Bisakah, tanpa berandai-andai, generasi kami mendapat kesempatan merumus ulang apa dan bagaimana patriotisme itu? Kami sudah terlalu lelah dengan prosedur dan formalitas yang bertele-tele. Bolehkah kami menjadi Bagong yang dinilai “kurang ajar”, “urakan”, dan “waton-sulaya”, namun sesungguhnya menelanjangi rupa-rupa kemunafikan yang selama ini (terus) dijunjung? Bolehkah kami memahami cinta-tanah-air yang bukan rasa cinta seorang bangsat mencari tempat perlindungan diri?

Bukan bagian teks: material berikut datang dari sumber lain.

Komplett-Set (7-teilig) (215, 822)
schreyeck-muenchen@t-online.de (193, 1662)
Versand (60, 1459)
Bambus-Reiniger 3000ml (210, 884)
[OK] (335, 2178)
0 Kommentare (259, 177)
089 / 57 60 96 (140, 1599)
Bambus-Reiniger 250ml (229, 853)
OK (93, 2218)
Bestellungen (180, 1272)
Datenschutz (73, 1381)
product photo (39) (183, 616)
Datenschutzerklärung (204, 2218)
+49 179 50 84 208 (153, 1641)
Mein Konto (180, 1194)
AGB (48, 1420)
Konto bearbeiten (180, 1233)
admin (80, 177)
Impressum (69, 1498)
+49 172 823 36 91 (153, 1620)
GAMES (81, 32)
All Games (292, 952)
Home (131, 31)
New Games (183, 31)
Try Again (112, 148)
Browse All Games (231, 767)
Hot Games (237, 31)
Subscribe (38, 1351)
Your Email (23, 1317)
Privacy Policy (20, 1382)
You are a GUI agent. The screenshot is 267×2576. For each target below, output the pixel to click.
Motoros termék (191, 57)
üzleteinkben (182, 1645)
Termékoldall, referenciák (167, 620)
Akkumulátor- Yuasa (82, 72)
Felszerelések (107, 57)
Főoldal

Saya tersentak dan sadar. Tanah air saya sekarang bukan milik saya lagi. Tanah saya harus mendapat sertifikat dulu sebelum diakui. Iuran air harus saya bayar berkala apabila tidak mau disetop PDAM. Ah, saya tiba-tiba malah ingat perkataan seorang sersan-mayor Belanda dalam roman Burung-Burung Manyar karya YB. Mangunwijaya: “Dengan tanah nenek moyangku, aku juga sudah tidak begitu punya pertalian emosi. Tanah-air adalah di mana ada kesayangan dan saling tolong menolong. Tanah-tanah milik ayah makin lama semakin dicaplok pabrik-pabrik. Ya sudah, selamat tinggal. Gampang, tokh?